(SOURCE TEXT)
My master's dissertation at the University of Glasgow in 2023. Original title: "Generative modelling for shapes using graph convolutional networks". This project attempts to build a model pipeline consisting of Graph Convolutional Networks which:
- takes in 3D abdominal scans(CT)
- isolates specific organs and
- attempts to generate 3D shapes of the selected organ.
The project was carried out mainly on Jupyter Notebook using PyTorch, PyG and other libraries. It is based on the study done by Soodeh Kalaie but uses a different dataset and had to implement the codes from the ground up.
The documentation of the full study is included as a PDF file. The content covered:
- Introduction
- Background
- Methodology
- Experiment and Results
- Conclusion
There is a total of 3 notebooks for the end-to-end processes of this project. The description is as follows:
Data Exploration & Preprocessing
: explore the data, check and understand the shapes of images, extract slices for specific organs using the label, then turn the CT scans into 3D mesh objectsASMG Framework
: custom dataset to prep mesh objects for GCN use, implement a generative pipeline consisting of a VGAE, an Attention Mechanism, Domain Transformation and B-VAE which attempts to generate 3D organ shapes.Evaluation
: evaluate the quality of the generation using metrics like Hausdorff Distance (HD) and the average of minimum Euclidean distance (ED).

(Collected data entries)
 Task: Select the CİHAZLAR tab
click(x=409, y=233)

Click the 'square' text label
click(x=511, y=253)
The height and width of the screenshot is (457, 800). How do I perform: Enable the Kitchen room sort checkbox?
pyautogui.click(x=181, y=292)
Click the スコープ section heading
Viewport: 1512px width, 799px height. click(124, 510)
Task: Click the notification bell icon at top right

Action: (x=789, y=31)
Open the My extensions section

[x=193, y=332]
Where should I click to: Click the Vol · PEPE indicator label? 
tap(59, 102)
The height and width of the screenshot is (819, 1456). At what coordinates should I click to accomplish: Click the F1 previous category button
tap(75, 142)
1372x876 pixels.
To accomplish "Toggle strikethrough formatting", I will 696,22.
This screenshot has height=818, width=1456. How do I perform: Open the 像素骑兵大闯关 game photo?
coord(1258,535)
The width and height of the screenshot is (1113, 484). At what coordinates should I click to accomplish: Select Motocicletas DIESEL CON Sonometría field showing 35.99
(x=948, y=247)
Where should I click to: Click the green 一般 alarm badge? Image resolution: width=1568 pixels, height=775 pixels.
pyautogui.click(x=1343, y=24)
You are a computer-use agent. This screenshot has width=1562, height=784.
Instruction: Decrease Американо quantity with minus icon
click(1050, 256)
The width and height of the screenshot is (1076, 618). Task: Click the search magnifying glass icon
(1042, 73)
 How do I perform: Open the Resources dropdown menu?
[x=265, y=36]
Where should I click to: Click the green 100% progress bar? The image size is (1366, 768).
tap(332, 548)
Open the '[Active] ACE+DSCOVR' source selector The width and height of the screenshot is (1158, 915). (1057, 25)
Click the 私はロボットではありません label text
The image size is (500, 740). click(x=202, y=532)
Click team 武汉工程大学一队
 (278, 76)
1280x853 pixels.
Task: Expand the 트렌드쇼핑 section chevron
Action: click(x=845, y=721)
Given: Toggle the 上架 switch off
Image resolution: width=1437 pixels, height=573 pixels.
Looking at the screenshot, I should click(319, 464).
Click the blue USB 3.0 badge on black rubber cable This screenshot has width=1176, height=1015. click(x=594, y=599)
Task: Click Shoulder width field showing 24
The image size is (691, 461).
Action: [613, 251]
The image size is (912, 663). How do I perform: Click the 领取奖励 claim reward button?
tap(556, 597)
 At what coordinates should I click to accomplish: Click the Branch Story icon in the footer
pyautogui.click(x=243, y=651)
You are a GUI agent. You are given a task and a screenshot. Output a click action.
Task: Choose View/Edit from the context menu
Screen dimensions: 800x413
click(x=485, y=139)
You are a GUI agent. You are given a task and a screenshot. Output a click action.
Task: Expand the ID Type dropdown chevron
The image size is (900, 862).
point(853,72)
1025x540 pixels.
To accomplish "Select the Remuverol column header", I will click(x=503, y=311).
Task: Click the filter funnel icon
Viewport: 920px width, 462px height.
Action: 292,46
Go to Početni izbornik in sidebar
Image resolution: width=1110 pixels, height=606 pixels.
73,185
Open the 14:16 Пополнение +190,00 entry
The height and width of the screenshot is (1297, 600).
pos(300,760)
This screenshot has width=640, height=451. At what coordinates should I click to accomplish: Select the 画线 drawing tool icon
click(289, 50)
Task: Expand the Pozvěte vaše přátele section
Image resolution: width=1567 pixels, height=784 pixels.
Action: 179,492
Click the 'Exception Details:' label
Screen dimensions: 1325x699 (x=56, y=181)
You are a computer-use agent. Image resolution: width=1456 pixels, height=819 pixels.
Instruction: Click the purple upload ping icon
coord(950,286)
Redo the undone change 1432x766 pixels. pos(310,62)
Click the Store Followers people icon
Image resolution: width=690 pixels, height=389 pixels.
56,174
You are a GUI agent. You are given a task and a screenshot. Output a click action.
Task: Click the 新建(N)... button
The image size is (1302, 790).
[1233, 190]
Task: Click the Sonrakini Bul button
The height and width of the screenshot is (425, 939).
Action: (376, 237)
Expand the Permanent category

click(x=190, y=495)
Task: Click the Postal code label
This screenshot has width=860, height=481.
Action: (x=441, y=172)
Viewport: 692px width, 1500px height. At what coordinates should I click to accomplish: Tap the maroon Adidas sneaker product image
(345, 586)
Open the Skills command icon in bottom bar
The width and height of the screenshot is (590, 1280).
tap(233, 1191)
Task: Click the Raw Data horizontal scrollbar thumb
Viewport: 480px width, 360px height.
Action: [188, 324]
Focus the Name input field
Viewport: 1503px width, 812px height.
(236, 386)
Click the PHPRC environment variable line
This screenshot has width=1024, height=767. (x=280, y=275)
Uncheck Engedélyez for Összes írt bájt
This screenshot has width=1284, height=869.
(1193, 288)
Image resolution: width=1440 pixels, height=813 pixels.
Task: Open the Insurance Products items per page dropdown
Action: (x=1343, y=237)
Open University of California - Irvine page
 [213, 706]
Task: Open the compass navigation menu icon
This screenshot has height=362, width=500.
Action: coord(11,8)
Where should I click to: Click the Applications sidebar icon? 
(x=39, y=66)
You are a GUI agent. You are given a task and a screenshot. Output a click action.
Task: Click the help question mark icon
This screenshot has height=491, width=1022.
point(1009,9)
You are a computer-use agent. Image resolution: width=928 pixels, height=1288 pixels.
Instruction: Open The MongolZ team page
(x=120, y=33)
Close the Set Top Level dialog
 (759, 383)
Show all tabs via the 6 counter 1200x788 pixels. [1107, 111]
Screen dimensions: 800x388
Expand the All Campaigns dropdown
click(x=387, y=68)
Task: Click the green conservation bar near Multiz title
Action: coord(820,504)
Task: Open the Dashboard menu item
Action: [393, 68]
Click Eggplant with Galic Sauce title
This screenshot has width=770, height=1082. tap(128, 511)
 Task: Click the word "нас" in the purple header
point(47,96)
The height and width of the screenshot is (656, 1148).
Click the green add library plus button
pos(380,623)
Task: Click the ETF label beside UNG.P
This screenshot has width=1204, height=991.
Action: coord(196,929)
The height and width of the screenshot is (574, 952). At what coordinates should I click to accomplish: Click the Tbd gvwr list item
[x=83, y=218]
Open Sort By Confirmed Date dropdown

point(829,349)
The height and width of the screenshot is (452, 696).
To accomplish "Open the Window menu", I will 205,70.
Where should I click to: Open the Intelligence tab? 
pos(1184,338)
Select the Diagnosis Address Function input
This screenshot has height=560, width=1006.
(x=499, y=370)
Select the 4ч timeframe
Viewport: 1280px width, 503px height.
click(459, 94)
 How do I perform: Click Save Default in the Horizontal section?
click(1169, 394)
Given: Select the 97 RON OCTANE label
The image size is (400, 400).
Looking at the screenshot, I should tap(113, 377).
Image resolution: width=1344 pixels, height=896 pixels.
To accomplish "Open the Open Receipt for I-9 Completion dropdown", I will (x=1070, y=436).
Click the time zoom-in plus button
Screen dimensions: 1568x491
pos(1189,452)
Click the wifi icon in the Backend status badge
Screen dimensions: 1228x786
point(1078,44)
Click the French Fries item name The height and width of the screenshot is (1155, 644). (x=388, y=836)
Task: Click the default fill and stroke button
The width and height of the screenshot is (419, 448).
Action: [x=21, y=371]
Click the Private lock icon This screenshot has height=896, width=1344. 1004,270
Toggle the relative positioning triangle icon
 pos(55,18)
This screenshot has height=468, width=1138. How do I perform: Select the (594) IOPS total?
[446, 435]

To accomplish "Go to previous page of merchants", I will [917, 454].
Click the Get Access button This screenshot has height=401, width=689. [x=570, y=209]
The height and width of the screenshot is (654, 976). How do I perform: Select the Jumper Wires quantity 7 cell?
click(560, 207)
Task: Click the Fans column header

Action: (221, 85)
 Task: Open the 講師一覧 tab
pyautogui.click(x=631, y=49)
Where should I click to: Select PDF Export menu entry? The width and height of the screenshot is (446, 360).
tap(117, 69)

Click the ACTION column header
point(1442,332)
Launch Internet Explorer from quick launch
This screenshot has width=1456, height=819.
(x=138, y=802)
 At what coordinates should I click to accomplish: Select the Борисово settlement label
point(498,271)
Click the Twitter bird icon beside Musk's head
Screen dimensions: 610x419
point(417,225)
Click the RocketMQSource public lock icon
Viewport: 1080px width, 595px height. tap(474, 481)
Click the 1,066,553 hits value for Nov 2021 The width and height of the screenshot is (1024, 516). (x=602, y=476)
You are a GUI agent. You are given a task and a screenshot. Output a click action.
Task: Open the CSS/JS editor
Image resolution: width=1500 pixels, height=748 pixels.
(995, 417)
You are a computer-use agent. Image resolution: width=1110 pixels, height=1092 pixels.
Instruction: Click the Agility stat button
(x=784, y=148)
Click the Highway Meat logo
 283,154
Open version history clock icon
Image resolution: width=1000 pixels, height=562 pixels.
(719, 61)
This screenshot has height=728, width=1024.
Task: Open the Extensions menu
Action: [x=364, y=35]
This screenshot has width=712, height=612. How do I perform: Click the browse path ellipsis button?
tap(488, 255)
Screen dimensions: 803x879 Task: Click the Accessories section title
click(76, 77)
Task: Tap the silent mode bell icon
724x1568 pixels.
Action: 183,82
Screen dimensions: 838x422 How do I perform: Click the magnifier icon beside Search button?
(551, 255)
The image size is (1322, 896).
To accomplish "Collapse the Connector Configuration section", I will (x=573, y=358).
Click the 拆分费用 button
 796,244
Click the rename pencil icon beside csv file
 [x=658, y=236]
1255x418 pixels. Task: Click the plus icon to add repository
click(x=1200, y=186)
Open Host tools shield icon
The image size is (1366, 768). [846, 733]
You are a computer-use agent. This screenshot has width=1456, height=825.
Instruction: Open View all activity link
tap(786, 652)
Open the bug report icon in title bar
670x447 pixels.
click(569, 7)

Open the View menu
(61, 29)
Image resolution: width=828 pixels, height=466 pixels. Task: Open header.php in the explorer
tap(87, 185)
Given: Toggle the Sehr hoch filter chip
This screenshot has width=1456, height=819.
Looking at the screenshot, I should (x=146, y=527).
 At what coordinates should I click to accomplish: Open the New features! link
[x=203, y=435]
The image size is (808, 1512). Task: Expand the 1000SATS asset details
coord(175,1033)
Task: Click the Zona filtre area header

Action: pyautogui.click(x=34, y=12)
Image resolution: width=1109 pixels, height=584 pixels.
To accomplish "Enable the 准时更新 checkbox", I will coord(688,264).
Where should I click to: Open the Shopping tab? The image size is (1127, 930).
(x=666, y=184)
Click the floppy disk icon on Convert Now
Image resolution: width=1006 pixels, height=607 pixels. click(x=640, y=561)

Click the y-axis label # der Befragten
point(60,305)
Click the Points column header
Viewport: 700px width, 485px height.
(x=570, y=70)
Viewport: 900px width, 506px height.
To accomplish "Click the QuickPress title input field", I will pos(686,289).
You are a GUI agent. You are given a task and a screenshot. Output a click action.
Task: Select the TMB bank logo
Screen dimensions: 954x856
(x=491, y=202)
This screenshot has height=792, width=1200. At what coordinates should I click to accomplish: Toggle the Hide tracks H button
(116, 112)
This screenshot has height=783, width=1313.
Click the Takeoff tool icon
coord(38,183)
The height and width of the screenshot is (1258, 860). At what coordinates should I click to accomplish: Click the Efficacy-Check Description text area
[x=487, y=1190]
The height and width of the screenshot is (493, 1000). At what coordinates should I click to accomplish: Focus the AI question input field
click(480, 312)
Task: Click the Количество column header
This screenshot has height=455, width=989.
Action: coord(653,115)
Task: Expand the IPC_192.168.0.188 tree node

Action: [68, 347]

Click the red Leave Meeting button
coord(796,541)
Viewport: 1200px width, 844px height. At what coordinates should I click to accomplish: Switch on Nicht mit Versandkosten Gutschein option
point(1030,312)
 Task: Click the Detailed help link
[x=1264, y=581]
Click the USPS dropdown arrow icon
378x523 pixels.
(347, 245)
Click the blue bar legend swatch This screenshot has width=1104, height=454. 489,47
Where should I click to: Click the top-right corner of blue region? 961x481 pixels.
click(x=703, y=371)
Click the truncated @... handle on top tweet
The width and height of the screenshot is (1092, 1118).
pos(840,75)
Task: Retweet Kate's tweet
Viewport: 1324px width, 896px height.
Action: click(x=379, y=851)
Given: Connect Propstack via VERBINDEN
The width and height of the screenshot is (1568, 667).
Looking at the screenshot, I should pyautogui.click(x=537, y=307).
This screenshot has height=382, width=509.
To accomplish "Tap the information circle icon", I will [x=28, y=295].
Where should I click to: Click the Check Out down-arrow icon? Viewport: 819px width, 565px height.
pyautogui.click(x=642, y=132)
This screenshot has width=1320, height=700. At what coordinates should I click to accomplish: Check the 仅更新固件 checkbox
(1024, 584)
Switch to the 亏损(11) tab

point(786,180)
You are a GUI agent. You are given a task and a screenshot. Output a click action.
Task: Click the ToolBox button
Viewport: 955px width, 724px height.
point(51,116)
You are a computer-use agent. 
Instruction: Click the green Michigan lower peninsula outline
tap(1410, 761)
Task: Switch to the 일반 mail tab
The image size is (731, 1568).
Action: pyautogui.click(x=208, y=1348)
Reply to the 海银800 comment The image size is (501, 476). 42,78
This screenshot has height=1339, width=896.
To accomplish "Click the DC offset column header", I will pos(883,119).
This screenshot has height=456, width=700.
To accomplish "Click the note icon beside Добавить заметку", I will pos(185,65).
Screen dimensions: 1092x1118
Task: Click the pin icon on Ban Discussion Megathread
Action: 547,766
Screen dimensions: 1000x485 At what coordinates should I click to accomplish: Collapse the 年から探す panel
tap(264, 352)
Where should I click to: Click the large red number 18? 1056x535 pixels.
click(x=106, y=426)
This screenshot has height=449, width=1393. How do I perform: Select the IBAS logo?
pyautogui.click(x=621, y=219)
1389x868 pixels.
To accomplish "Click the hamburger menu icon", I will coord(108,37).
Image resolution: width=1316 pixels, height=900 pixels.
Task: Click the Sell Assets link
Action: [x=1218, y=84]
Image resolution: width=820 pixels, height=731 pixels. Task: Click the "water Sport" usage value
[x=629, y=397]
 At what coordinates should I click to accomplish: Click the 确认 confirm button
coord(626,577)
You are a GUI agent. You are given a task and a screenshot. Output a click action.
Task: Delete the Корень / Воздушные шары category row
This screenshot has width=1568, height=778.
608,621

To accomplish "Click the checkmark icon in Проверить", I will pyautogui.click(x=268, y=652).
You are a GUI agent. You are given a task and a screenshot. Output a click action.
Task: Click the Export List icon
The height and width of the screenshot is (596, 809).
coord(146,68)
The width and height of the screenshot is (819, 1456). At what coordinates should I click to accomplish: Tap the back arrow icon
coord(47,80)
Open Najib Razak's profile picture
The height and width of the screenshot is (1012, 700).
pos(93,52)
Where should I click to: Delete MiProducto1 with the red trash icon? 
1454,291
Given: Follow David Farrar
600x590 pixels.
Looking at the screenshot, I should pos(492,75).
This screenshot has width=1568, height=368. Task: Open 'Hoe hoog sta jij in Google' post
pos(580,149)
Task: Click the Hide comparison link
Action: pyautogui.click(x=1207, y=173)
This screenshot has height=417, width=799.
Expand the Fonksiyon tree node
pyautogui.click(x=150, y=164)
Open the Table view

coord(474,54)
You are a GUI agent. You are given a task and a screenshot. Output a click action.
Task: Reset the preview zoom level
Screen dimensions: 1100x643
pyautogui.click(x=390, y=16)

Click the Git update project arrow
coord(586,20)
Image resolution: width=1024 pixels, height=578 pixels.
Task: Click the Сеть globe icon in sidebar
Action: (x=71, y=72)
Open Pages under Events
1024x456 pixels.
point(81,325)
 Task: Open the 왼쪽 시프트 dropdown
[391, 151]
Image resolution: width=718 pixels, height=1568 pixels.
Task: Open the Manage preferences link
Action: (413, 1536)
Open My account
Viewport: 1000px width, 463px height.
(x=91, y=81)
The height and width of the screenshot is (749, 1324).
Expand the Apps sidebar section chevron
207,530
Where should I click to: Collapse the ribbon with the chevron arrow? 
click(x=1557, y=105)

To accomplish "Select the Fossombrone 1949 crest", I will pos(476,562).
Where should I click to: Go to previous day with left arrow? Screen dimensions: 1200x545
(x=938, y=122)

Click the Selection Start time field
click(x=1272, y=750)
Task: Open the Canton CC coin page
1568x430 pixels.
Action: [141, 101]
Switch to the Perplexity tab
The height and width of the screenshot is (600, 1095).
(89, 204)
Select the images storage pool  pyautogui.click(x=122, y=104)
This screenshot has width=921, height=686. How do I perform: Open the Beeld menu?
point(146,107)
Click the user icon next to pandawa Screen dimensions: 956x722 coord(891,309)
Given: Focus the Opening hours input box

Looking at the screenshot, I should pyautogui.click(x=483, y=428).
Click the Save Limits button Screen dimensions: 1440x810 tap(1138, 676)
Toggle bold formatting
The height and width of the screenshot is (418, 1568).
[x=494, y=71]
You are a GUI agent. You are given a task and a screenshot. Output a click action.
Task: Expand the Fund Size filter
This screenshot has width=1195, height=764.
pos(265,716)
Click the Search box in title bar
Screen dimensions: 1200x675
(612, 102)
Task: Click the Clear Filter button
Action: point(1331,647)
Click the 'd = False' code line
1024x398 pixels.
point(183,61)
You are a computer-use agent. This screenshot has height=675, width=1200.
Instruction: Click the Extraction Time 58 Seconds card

(REQUIRED ACTION)
Reproduce the dissertation project description in full, word for word. The items are not required for this work.

(RESPONSE BOX)
My master's dissertation at the University of Glasgow in 2023. Original title: "Generative modelling for shapes using graph convolutional networks". This project attempts to build a model pipeline consisting of Graph Convolutional Networks which:
- takes in 3D abdominal scans(CT)
- isolates specific organs and
- attempts to generate 3D shapes of the selected organ.
The project was carried out mainly on Jupyter Notebook using PyTorch, PyG and other libraries. It is based on the study done by Soodeh Kalaie but uses a different dataset and had to implement the codes from the ground up.
The documentation of the full study is included as a PDF file. The content covered:
- Introduction
- Background
- Methodology
- Experiment and Results
- Conclusion
There is a total of 3 notebooks for the end-to-end processes of this project. The description is as follows:
Data Exploration & Preprocessing
: explore the data, check and understand the shapes of images, extract slices for specific organs using the label, then turn the CT scans into 3D mesh objectsASMG Framework
: custom dataset to prep mesh objects for GCN use, implement a generative pipeline consisting of a VGAE, an Attention Mechanism, Domain Transformation and B-VAE which attempts to generate 3D organ shapes.Evaluation
: evaluate the quality of the generation using metrics like Hausdorff Distance (HD) and the average of minimum Euclidean distance (ED).